Da ostetriche siamo istruite alla vita. Quello che ci insegnano a fare nel nostro percorso formativo è come aiutare un neonato a venire al mondo. Non c’è nulla su come dire a due genitori che purtroppo quello stesso neonato non ce l’ha fatta.” Tania ha 54 anni ed è Capo Ostetrica nel reparto di Ostetricia e Ginecologia dell’Ospedale di Senigallia “Ti ritrovi che ti mancano le parole e non sai neanche tu quale sia il modo migliore e se esiste un modo migliore”. Non solo le famiglie. Il lutto perinatale è qualcosa che riguarda anche gli operatori sanitari. E ciascuno reagisce a modo suo: “Le equipe sono formate da giovani e meno giovani che hanno alle spalle percorsi diverse, culture diverse. Non si è mai indifferenti di fronte ad una perdita umana. Tuttavia in alcune situazioni, per proteggersi, ci sono persone che possono sembrare meno coinvolte di altre. Ovvio, nelle realtà ospedaliere più piccole è tutto più familiare e di conseguenza anche più coinvolgente”.

Oggi 15 ottobre, Giornata Internazionale della Consapevolezza del lutto perinatale, proprio l’Ospedale di Senigallia promuove un incontro con l’associazione Ciao Lapo, onlus che su scala nazionale si occupa proprio di sensibilizzare la comunità su questo delicato tema. “L’incontro con Ciao Lapo ci ha resi maggiormente consapevoli. Quando una donna perde un bambino si cerca di rendere la sua permanenza in ospedale il più breve possibile. Ciò che spesso sfugge a noi operatori è ciò che viene dopo. Come potrà quella famiglia superare una perdita così grande? Ecco, oggi sappiamo che anche noi possiamo fare qualcosa per quel dopo.
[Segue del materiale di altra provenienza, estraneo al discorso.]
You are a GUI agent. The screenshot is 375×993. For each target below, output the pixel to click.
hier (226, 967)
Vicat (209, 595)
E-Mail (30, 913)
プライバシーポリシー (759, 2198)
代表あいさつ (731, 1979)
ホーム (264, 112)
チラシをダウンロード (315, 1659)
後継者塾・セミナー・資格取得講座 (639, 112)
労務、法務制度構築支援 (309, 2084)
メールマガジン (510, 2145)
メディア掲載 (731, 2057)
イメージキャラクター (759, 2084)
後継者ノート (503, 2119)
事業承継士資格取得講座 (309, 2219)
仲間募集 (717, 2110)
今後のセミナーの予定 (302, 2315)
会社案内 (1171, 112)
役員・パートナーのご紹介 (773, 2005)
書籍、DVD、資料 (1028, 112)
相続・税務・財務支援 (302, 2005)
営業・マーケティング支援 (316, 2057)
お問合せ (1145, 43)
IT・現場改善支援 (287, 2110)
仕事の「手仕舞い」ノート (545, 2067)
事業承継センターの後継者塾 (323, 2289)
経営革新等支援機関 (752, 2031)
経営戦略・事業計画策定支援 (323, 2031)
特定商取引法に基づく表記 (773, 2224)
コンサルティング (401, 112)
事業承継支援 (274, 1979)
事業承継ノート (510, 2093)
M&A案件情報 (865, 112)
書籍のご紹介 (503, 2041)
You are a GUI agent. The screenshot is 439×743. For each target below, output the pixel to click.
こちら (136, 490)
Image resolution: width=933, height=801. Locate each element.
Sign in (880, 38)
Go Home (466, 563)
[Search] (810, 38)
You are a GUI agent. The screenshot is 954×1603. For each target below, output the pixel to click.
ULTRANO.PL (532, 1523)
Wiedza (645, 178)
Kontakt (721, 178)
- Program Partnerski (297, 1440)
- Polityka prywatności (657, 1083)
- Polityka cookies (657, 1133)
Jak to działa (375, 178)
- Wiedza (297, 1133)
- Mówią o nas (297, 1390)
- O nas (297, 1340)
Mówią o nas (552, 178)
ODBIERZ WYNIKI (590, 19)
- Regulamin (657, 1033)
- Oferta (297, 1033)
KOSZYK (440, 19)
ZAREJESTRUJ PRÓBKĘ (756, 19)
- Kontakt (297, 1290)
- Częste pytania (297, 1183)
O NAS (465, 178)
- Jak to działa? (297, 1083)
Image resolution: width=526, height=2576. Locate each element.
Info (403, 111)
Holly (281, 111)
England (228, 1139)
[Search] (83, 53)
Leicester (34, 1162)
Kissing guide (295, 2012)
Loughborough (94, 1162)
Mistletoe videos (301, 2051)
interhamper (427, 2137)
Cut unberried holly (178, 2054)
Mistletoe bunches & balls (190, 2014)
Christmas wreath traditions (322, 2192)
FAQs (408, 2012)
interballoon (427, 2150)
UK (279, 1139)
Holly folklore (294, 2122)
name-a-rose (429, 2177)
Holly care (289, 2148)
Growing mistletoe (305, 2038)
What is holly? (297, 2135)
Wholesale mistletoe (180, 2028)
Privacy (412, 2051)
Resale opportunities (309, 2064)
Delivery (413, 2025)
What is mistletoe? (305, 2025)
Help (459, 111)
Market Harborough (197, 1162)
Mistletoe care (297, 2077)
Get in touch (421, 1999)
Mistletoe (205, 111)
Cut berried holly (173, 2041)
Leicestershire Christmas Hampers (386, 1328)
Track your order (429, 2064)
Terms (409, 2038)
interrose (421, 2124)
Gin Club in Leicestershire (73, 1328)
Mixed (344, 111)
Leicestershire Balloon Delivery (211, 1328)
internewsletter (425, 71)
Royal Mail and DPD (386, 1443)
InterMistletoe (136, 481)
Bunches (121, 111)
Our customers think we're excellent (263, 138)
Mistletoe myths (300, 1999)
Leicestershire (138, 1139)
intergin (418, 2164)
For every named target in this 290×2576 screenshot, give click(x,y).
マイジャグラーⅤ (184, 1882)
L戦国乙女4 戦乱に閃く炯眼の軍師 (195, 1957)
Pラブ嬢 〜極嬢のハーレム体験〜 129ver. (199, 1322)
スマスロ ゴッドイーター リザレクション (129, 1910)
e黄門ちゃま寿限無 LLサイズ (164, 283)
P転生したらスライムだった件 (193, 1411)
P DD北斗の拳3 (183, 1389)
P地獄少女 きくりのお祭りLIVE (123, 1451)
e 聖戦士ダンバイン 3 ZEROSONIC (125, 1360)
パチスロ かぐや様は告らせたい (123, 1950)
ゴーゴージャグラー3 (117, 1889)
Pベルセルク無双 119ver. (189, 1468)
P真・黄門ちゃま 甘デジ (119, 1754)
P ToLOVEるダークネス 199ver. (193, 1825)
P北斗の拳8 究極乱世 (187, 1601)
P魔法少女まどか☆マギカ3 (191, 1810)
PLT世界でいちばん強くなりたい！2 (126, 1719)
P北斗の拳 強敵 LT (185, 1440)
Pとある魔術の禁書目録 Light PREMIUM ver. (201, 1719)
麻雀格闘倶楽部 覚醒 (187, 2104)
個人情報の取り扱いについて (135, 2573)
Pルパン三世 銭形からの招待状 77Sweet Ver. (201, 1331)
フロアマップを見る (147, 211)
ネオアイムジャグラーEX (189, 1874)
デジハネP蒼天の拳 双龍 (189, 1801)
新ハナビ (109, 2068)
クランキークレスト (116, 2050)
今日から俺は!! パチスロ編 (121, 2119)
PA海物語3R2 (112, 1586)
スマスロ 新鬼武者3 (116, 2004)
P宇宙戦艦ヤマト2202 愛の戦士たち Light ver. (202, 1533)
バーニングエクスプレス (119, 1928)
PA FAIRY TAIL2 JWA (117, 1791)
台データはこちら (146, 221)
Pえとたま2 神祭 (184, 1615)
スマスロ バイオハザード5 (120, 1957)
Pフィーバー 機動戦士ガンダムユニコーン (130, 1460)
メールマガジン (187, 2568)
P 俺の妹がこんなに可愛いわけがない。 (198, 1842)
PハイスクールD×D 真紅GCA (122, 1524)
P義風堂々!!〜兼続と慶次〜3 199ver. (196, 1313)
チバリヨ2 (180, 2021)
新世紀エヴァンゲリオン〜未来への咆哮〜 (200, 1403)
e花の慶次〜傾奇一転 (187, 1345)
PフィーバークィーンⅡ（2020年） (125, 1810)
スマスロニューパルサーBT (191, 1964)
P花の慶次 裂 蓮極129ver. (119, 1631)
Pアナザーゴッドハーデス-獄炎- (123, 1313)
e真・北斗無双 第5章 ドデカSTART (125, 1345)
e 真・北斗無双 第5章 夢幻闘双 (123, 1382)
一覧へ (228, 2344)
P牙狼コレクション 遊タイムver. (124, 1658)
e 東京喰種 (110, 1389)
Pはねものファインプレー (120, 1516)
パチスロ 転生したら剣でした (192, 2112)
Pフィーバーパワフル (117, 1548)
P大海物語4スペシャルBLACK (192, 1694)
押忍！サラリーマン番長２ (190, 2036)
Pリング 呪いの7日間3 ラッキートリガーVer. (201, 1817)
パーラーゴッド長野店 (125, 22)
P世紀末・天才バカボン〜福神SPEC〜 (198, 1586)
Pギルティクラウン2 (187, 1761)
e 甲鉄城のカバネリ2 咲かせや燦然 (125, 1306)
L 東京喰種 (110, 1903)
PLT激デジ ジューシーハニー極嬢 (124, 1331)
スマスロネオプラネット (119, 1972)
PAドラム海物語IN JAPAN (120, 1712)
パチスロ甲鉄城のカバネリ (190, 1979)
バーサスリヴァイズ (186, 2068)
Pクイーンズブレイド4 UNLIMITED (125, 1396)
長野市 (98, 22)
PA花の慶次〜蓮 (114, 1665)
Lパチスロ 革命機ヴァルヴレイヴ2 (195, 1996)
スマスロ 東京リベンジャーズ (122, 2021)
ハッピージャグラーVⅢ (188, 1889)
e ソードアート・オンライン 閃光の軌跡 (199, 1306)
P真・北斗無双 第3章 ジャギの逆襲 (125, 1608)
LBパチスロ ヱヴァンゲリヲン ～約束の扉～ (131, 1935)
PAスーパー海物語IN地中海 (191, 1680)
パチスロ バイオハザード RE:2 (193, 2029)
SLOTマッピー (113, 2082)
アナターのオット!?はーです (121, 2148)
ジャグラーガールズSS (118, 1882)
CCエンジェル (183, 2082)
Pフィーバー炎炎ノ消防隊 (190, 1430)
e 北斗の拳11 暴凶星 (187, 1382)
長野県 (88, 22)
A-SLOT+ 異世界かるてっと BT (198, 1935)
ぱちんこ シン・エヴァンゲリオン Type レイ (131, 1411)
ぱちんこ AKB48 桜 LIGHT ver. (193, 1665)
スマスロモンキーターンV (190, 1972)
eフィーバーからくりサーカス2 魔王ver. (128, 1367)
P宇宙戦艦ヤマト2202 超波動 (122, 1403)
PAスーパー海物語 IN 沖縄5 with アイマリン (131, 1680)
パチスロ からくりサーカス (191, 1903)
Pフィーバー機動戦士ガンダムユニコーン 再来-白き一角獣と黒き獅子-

Possiamo gettare le basi per un percorso tanto difficile quanto necessario”. Il tema è un vero e proprio taboo: se ne parla poco e questo contribuisce a far sentire ancora più soli coloro che si trovano a vivere queste situazioni. “Quando una donna aspetta un bambino tutti si preparano alla vita. Se questo però non accade il meccanismo va in tilt. Si innestano sensi di colpa negli operatori e nella mamma. Parlarne diventa davvero difficile. Per questo sono importanti i momenti di confronto. Per costruire una rete che possa smuovere l’opinione pubblica, promuovendo anche una ricerca sul tema, ad oggi praticamente inesistenti. Come operatori dobbiamo pretendere formazione, senza avere paura. In fondo è sempre di vita che stiamo parlando”.